_Exercise goal:_ Reproduce every one of the following items word for word, without changing or leaving out anything.

_Data in this exercise:_
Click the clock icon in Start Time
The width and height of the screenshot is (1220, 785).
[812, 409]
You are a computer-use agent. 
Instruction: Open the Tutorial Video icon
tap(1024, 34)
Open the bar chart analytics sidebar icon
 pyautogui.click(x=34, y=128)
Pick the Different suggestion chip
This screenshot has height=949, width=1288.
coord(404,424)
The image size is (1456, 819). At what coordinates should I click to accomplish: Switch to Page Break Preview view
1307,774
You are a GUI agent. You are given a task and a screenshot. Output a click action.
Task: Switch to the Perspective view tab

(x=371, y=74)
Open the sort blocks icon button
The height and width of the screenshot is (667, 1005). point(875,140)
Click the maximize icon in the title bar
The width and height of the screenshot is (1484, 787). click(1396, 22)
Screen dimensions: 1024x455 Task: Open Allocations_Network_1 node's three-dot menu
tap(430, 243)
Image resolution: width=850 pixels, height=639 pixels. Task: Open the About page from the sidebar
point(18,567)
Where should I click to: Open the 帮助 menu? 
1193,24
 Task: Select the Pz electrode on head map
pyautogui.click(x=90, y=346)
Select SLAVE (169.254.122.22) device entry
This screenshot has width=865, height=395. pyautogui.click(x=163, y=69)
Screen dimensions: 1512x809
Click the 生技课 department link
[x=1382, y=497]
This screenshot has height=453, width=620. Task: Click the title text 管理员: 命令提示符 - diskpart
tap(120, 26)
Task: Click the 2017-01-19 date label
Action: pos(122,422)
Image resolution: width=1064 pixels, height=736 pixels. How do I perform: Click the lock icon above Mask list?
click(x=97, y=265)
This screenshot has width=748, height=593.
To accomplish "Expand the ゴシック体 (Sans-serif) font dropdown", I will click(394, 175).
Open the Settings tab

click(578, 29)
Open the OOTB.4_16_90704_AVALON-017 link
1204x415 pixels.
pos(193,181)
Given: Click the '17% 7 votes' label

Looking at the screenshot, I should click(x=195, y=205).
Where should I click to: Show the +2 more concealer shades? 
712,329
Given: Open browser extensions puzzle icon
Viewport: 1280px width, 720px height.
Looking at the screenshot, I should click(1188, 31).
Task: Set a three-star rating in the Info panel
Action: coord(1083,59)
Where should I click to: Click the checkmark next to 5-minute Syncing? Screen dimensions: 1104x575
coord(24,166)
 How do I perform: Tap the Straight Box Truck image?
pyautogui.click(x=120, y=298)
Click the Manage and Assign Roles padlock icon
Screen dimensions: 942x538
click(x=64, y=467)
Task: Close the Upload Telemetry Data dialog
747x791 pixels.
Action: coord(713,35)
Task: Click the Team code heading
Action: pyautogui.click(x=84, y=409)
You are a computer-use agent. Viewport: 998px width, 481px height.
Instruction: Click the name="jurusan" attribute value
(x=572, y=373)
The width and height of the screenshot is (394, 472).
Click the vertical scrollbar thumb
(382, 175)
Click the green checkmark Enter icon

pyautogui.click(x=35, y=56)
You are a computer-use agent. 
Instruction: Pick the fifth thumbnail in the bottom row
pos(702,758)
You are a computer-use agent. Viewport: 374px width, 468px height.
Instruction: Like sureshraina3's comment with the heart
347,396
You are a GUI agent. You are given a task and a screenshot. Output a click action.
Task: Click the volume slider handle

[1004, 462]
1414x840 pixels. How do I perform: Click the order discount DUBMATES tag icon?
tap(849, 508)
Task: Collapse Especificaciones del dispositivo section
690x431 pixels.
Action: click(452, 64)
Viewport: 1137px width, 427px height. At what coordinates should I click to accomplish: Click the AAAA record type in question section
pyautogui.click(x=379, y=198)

_Complete output:_
Click the clock icon in Start Time
The width and height of the screenshot is (1220, 785).
[812, 409]
You are a computer-use agent. 
Instruction: Open the Tutorial Video icon
tap(1024, 34)
Open the bar chart analytics sidebar icon
 pyautogui.click(x=34, y=128)
Pick the Different suggestion chip
This screenshot has height=949, width=1288.
coord(404,424)
The image size is (1456, 819). At what coordinates should I click to accomplish: Switch to Page Break Preview view
1307,774
You are a GUI agent. You are given a task and a screenshot. Output a click action.
Task: Switch to the Perspective view tab

(x=371, y=74)
Open the sort blocks icon button
The height and width of the screenshot is (667, 1005). point(875,140)
Click the maximize icon in the title bar
The width and height of the screenshot is (1484, 787). click(1396, 22)
Screen dimensions: 1024x455 Task: Open Allocations_Network_1 node's three-dot menu
tap(430, 243)
Image resolution: width=850 pixels, height=639 pixels. Task: Open the About page from the sidebar
point(18,567)
Where should I click to: Open the 帮助 menu? 
1193,24
 Task: Select the Pz electrode on head map
pyautogui.click(x=90, y=346)
Select SLAVE (169.254.122.22) device entry
This screenshot has width=865, height=395. pyautogui.click(x=163, y=69)
Screen dimensions: 1512x809
Click the 生技课 department link
[x=1382, y=497]
This screenshot has height=453, width=620. Task: Click the title text 管理员: 命令提示符 - diskpart
tap(120, 26)
Task: Click the 2017-01-19 date label
Action: pos(122,422)
Image resolution: width=1064 pixels, height=736 pixels. How do I perform: Click the lock icon above Mask list?
click(x=97, y=265)
This screenshot has width=748, height=593.
To accomplish "Expand the ゴシック体 (Sans-serif) font dropdown", I will click(394, 175).
Open the Settings tab

click(578, 29)
Open the OOTB.4_16_90704_AVALON-017 link
1204x415 pixels.
pos(193,181)
Given: Click the '17% 7 votes' label

Looking at the screenshot, I should click(x=195, y=205).
Where should I click to: Show the +2 more concealer shades? 
712,329
Given: Open browser extensions puzzle icon
Viewport: 1280px width, 720px height.
Looking at the screenshot, I should click(1188, 31).
Task: Set a three-star rating in the Info panel
Action: coord(1083,59)
Where should I click to: Click the checkmark next to 5-minute Syncing? Screen dimensions: 1104x575
coord(24,166)
 How do I perform: Tap the Straight Box Truck image?
pyautogui.click(x=120, y=298)
Click the Manage and Assign Roles padlock icon
Screen dimensions: 942x538
click(x=64, y=467)
Task: Close the Upload Telemetry Data dialog
747x791 pixels.
Action: coord(713,35)
Task: Click the Team code heading
Action: pyautogui.click(x=84, y=409)
You are a computer-use agent. Viewport: 998px width, 481px height.
Instruction: Click the name="jurusan" attribute value
(x=572, y=373)
The width and height of the screenshot is (394, 472).
Click the vertical scrollbar thumb
(382, 175)
Click the green checkmark Enter icon

pyautogui.click(x=35, y=56)
You are a computer-use agent. 
Instruction: Pick the fifth thumbnail in the bottom row
pos(702,758)
You are a computer-use agent. Viewport: 374px width, 468px height.
Instruction: Like sureshraina3's comment with the heart
347,396
You are a GUI agent. You are given a task and a screenshot. Output a click action.
Task: Click the volume slider handle

[1004, 462]
1414x840 pixels. How do I perform: Click the order discount DUBMATES tag icon?
tap(849, 508)
Task: Collapse Especificaciones del dispositivo section
690x431 pixels.
Action: click(452, 64)
Viewport: 1137px width, 427px height. At what coordinates should I click to accomplish: Click the AAAA record type in question section
pyautogui.click(x=379, y=198)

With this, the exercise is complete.